Another example of a major botnet is Glupteba. Google says that Glupteba's network includes around a million machines worldwide, and that it sometimes adds "thousands of new devices per day." Glupteba isn't just a botnet—the malware itself can have a nasty payload, including theft of user credentials and data, illicit crypto-currency mining using the victims' hardware, and even setting up proxies to funnel other users' internet traffic through the infected machine or router.

Glupteba is an extremely complicated piece of malware, but even looking at the non-technical aspects of the operation is daunting. Glupteba malware is distributed through fake internet downloads for software cracks and pirated media as well as through Google ads and various front websites. It then coordinates using a variety of methods: HTTPS connections between numerous control servers and infected systems, as well as encrypted connections over the Bitcoin blockchain.

inline glupteba fake crack download
One of the fake download pages for Glupteba's malware.

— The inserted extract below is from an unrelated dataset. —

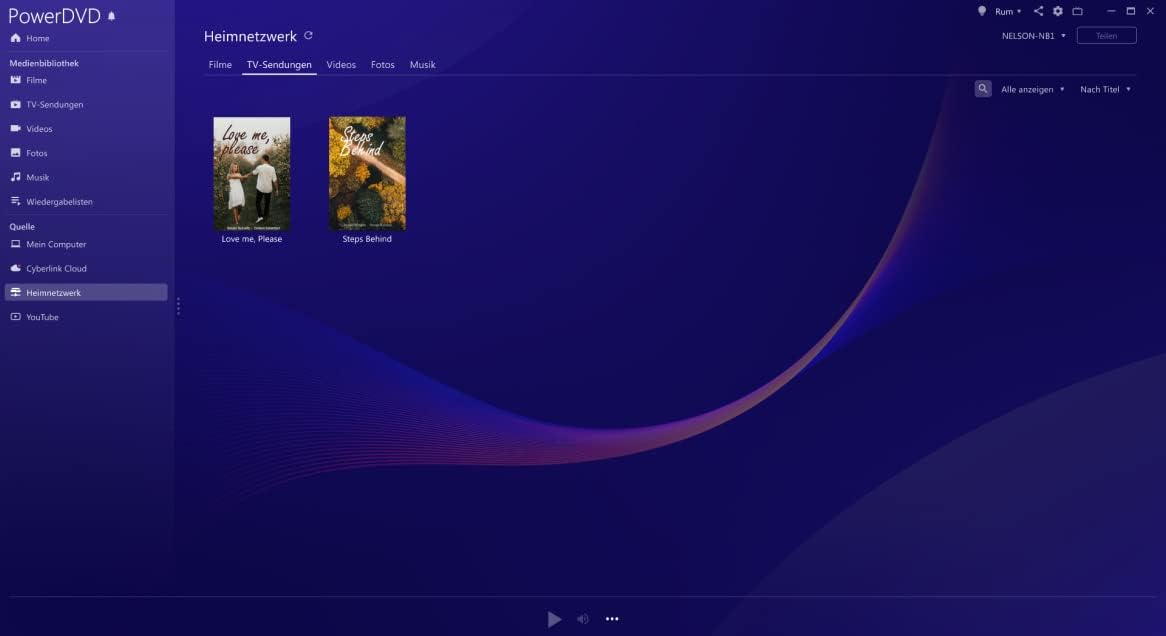Open the Cyberlink Cloud source
The height and width of the screenshot is (636, 1166).
click(56, 269)
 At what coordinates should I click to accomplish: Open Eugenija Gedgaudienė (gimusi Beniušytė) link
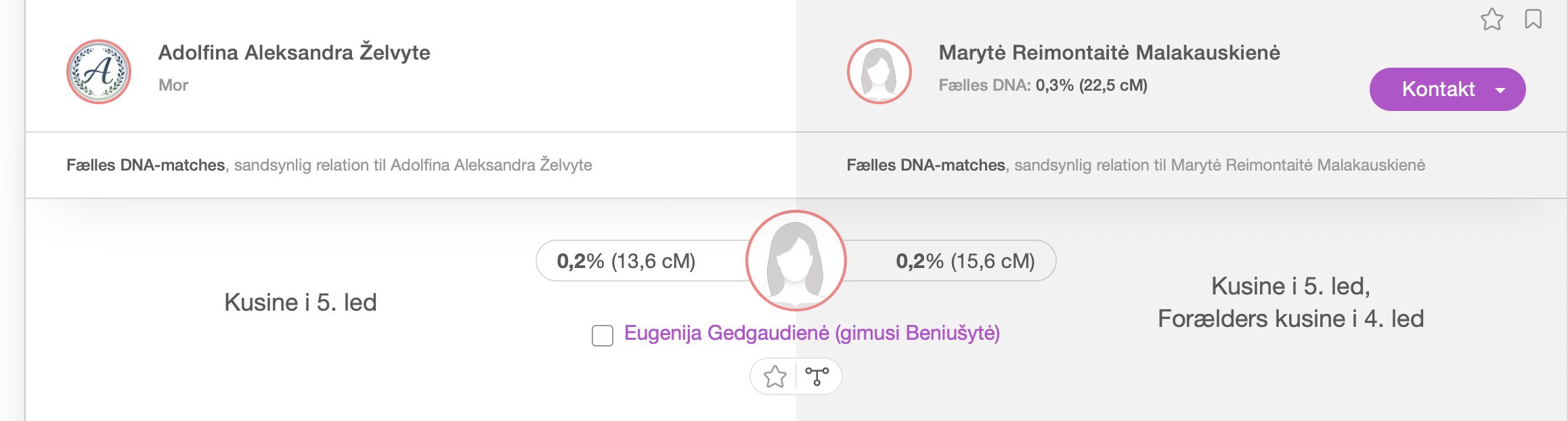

These types of sophisticated botnets are difficult to take down, but Google's got a big stick to swing. Today the company announced that it has dealt a couple of major blows to Glupteba. First, on the technical side of things, Google is working hard within its own servers as well as in collaboration with hosting providers (like Cloudflare) to shut down and block access to the command and control mechanisms for Glupteba. That won't necessarily help machines that are already infected, but it should help slow the spread of Glupteba, and prevent affected machines from benefiting their assailants.

The other tine of Google's two-pronged attack is legal action. Google's filing litigation against those who it perceives to be the operators of Glupteba: a group of hackers in Russia. Besides filing an action in New York against the hackers, the company has also filed for a restraining order to prevent access to its own services, which hosted some of the command and control infrastructure for Glupteba. Google says that if its legal actions are successful, they will generate "real legal liability" for the operators.

As Google notes, the fault-tolerant and redundant nature of Glupteba, in combination with its blockchain-based nature, makes it extremely resilient. The company says that rather than trying to shut it down directly, Google is working with both other figures in the industry as well as governments worldwide to help strengthen the internet at large against "this type of behavior." Google says its goal is not just to "plug security holes," but instead to "eliminate entire classes of threats." Lofty goals, but if anyone has the resources to do it, it's Google.